Regarding the trading dilemma of $SLP, I've recently heard many people complaining—unable to hold their positions, their minds always uneasy. Frankly, there are two core issues behind this: inadequate position management and lack of logical support for entry points.



These days, I've been studying a trading method called "One-Minute Bottom-Fishing Technique," which has shown good results. Whether you're jumping in to buy during a sudden plunge in an uptrend or waiting for a rebound during a downtrend, this approach can serve as a reference.

How does it work specifically? The core is three words: watch the break level. When the left-side bottom is broken through, and a large bearish candle drops straight down, don’t panic—wait for the one-minute candlestick to turn bullish, then go long immediately. That’s the standard signal. Applying this standard to retracements during an uptrend can serve as your rebound trading guide.

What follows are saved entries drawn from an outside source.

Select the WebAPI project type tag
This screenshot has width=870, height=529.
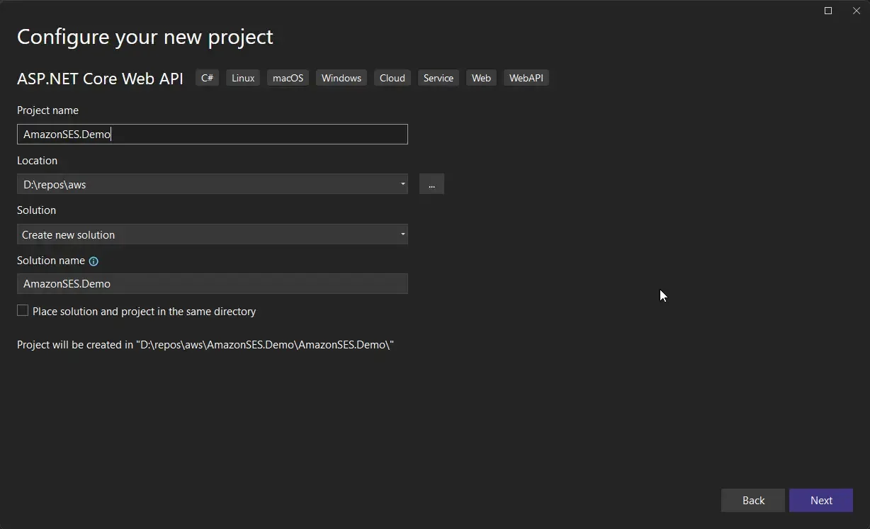[x=526, y=78]
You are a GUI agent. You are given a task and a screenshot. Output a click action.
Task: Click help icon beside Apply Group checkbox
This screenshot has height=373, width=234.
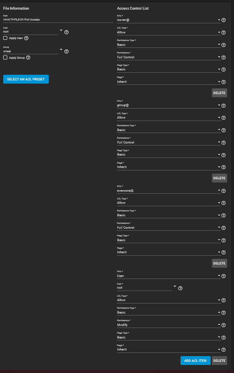coord(28,57)
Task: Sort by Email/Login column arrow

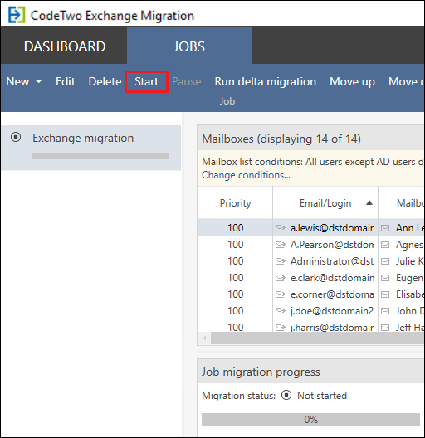Action: pos(369,202)
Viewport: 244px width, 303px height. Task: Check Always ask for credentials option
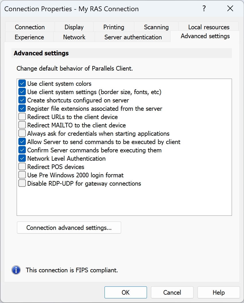tap(22, 134)
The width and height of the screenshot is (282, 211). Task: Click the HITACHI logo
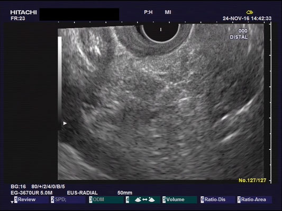point(24,12)
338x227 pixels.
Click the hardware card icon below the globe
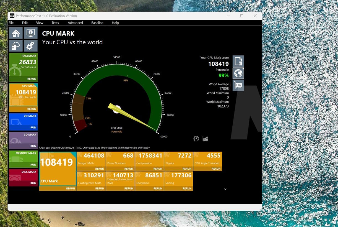pyautogui.click(x=238, y=85)
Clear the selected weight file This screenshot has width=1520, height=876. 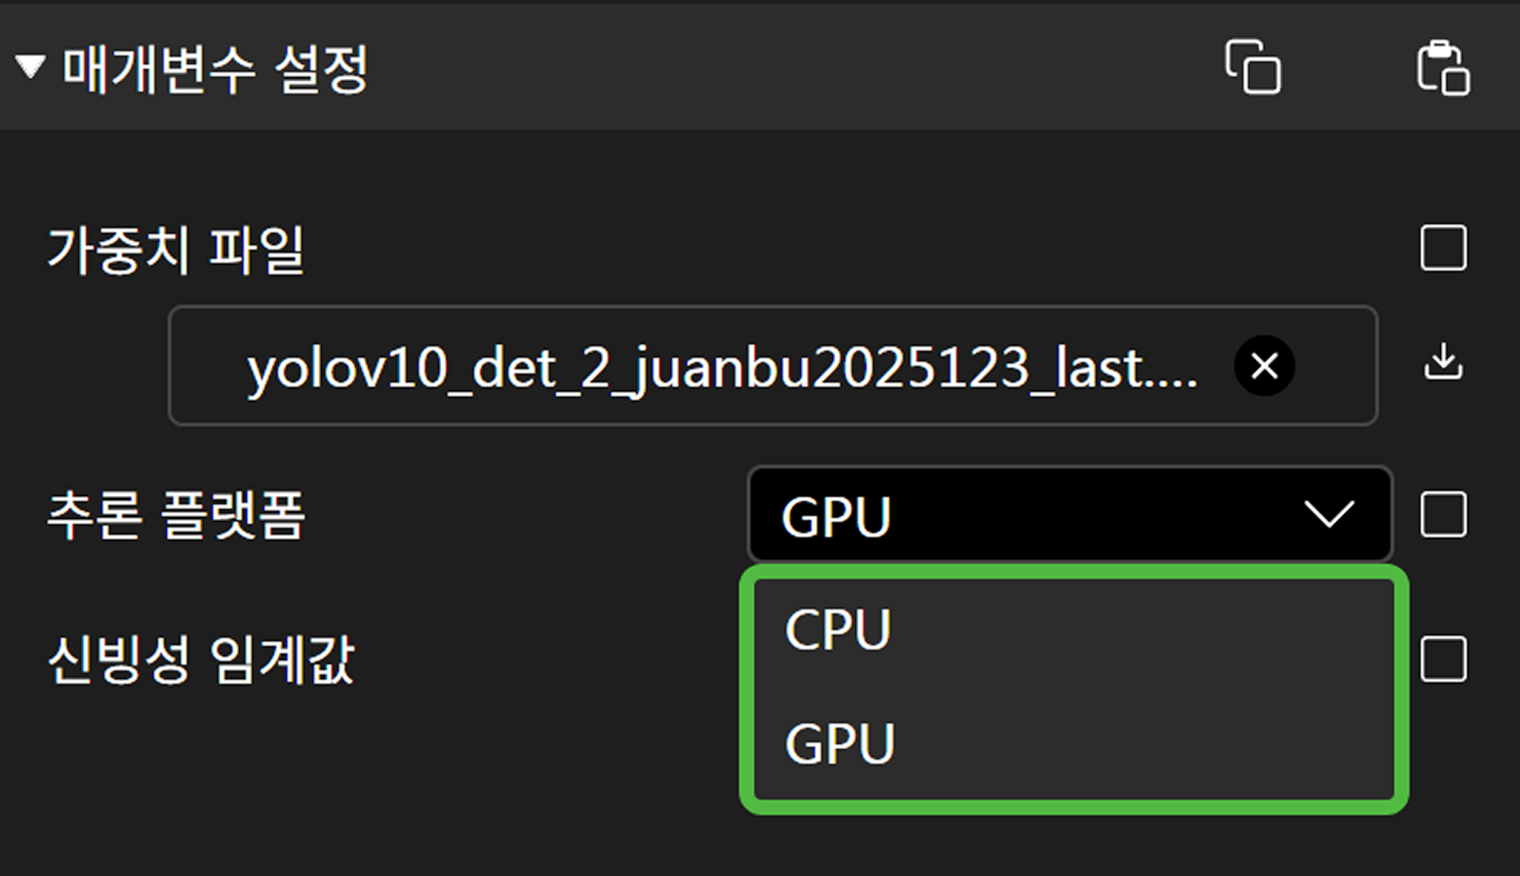point(1264,366)
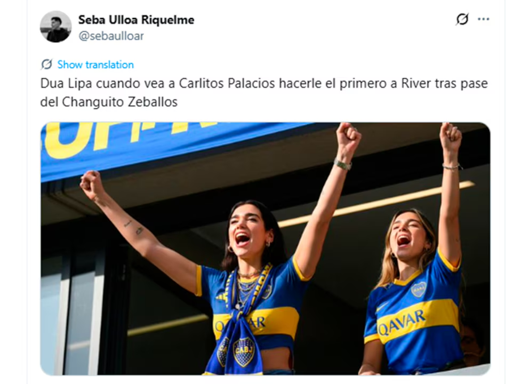The height and width of the screenshot is (384, 529).
Task: Click the wristwatch on the raised arm
Action: [343, 164]
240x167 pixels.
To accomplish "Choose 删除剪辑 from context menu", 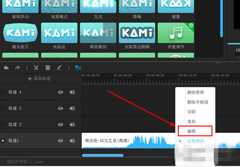I will (x=195, y=92).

Speaking of which, rebound operations during an uptrend are much safer than during a downtrend. The reason is simple: coins in a downtrend tend to form a one-sided trend, making a comeback difficult. But during an uptrend, the structure is still intact, often leading to oscillations, which give you more room for adjustments.

One last point, especially for newcomers just entering the space: don’t rush to make money. First, master the technique, understand the temperament of this logic, and you’ll naturally know how to operate. Impatience and greed will only cause faster losses.